Did she know that? Really?
She’d thought she’d known. Only the longer she was with Malachi and the more she saw of his kindness, the more she was beginning to question her childhood. Or, at least, the version that was in her head. She talked about their great love affair as if that somehow explained their actions, and how it had ultimately impacted on her—the daughter they were meant to have loved.
Yet now—because of Malachi—she was forced to consider what love really looked like. Volatile, passionate, but ultimately destructive, as they had been? Or was Malachi’s quiet, strong steadfastness how love should really look?
But for his child, that baby that she was carrying, she reminded herself hastily. Not for her. She couldn’t afford to forget that distinction.

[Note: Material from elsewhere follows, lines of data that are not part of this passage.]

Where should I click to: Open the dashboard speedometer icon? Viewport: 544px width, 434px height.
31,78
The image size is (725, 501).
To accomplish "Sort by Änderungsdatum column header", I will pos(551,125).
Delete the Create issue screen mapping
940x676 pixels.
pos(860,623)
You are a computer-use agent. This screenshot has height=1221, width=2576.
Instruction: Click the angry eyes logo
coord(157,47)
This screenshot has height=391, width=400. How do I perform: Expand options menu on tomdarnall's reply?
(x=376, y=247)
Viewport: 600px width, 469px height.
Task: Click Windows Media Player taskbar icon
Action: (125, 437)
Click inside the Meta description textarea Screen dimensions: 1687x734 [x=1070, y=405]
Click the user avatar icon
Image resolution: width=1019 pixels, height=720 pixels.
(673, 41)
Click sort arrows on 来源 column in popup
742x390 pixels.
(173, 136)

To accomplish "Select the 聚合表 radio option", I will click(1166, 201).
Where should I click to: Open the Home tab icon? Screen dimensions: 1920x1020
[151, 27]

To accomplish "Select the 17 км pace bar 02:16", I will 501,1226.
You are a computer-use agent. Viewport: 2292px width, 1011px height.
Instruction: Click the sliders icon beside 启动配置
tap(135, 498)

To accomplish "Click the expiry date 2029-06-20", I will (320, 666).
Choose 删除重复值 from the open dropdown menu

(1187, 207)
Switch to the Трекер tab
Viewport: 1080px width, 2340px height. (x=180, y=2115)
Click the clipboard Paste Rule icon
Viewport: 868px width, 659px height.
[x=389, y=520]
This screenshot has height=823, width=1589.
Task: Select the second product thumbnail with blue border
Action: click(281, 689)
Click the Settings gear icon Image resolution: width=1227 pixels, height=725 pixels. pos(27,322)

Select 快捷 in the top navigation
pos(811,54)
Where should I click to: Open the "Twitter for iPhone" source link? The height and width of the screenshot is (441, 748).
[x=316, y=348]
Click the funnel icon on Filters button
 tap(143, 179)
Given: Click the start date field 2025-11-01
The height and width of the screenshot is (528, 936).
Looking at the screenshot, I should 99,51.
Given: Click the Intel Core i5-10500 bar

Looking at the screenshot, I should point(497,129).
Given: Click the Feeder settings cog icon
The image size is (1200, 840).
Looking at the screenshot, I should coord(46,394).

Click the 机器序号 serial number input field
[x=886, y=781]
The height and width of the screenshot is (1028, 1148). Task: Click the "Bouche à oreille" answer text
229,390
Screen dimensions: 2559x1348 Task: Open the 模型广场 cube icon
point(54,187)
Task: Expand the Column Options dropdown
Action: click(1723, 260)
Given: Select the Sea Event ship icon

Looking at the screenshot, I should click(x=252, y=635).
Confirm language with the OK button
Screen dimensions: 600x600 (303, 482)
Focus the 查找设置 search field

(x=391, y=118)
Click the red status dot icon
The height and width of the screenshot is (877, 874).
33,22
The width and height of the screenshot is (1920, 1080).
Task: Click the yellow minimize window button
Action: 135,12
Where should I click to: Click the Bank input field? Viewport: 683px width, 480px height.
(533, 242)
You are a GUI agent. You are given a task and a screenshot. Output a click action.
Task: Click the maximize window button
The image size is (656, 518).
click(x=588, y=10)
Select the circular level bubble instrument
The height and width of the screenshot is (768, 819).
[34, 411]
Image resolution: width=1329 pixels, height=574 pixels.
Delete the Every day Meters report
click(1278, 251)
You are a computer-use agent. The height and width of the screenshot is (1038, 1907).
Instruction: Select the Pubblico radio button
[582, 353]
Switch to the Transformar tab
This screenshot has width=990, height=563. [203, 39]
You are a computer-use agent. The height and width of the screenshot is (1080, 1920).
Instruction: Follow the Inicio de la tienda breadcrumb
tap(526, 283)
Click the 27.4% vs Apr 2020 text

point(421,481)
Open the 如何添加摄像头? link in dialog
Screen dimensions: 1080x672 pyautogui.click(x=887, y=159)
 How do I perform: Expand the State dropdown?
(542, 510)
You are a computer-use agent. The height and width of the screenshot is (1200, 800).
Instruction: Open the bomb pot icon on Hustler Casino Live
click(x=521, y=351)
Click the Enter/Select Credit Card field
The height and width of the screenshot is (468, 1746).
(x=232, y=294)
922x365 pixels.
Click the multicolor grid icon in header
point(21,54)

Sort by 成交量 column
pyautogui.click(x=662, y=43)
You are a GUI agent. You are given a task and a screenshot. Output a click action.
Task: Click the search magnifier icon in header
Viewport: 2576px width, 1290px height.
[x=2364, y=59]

‘It will be who you are. One day. When you find the right person,’ she told him softly, swallowing hard and forcing an upbeat tone to try and keep the regret out of her voice. ‘Clearly that person isn’t me, but no matter what you will be welcome in your child’s life. I will never stop you being a part of that. We’ll work out a system that works for both for us, and for the baby.’
She’d thought it was the right thing to say. The balanced thing. But Malachi stiffened against her, placing his hands at her shoulders and pulling her from him.
‘Am I to thank you for your benevolence?’
His voice abraded her skin. She could feel his repressed anger through every hair follicle on her arms and neck. But she still didn’t know what she’d said wrong.
‘Even now, through all of this, you’re trying to square everything away. Tying me up like some kind of loose end.’
‘That’s not what I’m doing,’ she denied.
‘Oh, yes, zvyozdochka, that’s exactly what you’re doing,’ he seethed. ‘You’re frightened about handing over the fate of this baby to the surgeons—your colleagues—so you’re trying to control everything else instead.’
‘No...’ She shook her head, but she couldn’t deny that he had introduced an element of doubt.
Hadn’t Anouk always teased her for being a micro-manager? And Andy had been less forgiving, calling her a control freak¸ and a couple of other less palatable names.